Mama
bilang kita akan pergi ke sekolah yang baru lagi. Dengan kemarahan yang sama
aku tidak suka dibangunkan lebih pagi dari biasanya. Tapi ya sudahlah, mama
juga tidak akan mengerti. Ada sedikit ketakutan apakah nanti sekolahku yang
baru menyenangkan. Aku pikir tidak ada yang lebih menyenangkan dari sekolahku
yang dulu. Setidaknya tidak seperti sekolah biru kemarin. Atau setidaknya aku
tidak lagi dituntut terapi setiap hari. Aku tak suka.
Mama
mengantarku dengan sepeda motor. Sepanjang jalan banyak sekali anak-anak
sepertiku diantar papa atau mamanya. Aku tak punya papa, jadi tak tahu
bagaimana rasanya diantar papa. Sejak kecil mama yang merawatku. Sembari
memandangi roda-roda berputar di jalanan, sampailah akhirnya di sekolahku yang
baru. Pagar hitam dan gedung yang lebih besar dari sebelumnya. Ada ayunan,
jungkat-jungkit, prosotan di depan gedung kecil yang warna-warni. Aku langsung
berlari ke sana, mama gagal mencegahku. Aku meluncur di prosotan. Dari jauh
mama tampak mengetik sesuatu di hp nya. Aku berpindah main ayunan. Senang
sekali rasanya bisa main di sini.
Raut
mukaku berubah saat tiba-tiba seorang perempuan berbadan besar dengan rambut
pendek datang menyalami mama. Mama melambai dan memanggil namaku. Aku tetap
diam saja. Lalu mereka datang.
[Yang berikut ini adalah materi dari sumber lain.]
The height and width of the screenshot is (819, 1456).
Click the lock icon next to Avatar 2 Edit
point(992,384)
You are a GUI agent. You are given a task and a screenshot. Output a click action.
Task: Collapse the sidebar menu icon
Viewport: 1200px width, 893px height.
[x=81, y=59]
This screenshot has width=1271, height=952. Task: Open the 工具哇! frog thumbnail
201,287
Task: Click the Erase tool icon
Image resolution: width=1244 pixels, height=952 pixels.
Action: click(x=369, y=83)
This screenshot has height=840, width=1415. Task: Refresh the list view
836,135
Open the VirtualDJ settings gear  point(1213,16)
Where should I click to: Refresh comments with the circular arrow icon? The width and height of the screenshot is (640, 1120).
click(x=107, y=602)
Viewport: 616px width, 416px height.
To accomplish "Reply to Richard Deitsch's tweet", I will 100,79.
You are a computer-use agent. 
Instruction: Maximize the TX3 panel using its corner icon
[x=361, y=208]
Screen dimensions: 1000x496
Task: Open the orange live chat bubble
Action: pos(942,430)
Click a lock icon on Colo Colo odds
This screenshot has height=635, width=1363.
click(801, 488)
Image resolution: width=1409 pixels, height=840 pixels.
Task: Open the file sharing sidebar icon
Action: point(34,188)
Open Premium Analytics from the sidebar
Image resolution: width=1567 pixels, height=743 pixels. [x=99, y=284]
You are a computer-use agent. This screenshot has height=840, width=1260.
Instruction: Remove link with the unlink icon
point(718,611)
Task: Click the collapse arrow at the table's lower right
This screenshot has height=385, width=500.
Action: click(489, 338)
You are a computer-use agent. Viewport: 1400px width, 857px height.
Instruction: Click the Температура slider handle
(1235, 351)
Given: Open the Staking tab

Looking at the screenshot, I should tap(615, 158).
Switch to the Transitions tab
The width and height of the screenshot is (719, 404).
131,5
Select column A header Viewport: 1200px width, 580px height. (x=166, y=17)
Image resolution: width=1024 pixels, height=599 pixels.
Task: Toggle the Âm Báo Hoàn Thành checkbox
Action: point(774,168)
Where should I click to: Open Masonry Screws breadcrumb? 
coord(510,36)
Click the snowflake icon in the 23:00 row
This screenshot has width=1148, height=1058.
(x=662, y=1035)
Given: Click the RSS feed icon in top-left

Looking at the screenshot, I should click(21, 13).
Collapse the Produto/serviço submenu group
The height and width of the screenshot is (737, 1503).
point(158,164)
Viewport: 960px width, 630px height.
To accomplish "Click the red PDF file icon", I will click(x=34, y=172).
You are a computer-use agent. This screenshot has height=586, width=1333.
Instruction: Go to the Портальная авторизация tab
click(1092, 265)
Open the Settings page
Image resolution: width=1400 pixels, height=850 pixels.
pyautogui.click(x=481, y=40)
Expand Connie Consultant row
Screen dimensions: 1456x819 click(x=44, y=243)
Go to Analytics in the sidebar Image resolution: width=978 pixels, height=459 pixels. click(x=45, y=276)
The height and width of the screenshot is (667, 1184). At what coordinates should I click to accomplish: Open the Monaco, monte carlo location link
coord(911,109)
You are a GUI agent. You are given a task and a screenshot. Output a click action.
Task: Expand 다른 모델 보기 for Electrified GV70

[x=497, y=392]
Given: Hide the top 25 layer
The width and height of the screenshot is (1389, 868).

Mama memelukku dan menjelaskan bahwa dia adalah
guru pendampingku di kelas. Aku tak begitu mengerti. Tapi sepertinya ini bukan
pertanda baik. Mama pergi meninggalkanku dan perempuan ini berdua.
Dia
mengulurkan tangan, mencoba berkenalan.
‘’Bu
Mita...’’ katanya dengan mulut yang dibuka lebar-lebar. Lalu menanyakan siapa
namamu. Aku tak juga menjawab sambil melihat-lihat ke tempat lain.
‘’Siapa
na...ma....mu???’’, dia lalu membetulkan kepalaku agar menatapnya. Aku tak juga
menjawab. Lalu dia menjawabnya sendiri.
‘’Gauri
Agatha..... Dipanggil U...riii....U....riiii’’, katanya sedikit keras sembari
memegangi kepalaku. Aku mengikutinya.
‘’Uyiii....’’,
kataku. Dia langsung tersenyum dan bersorak.
‘’Pintaaar......’’
ucapnya dengan keras.
Dia
bergegas menggandeng tanganku menuju ke suatu tempat. Aku membatu tak mau. Aku
masih mau main di sini. Dia terus memaksa.
‘’Uriii,
ke kelas, be...la... jar...!’’ ucapnya.
Aku tetap menggelengkan kepala
tak mau. Dia mulai menarik tanganku lebih kencang. Kami tarik menarik. Karena
dia lebih besar, aku kalah. Aku mengikutinya dengan terpaksa.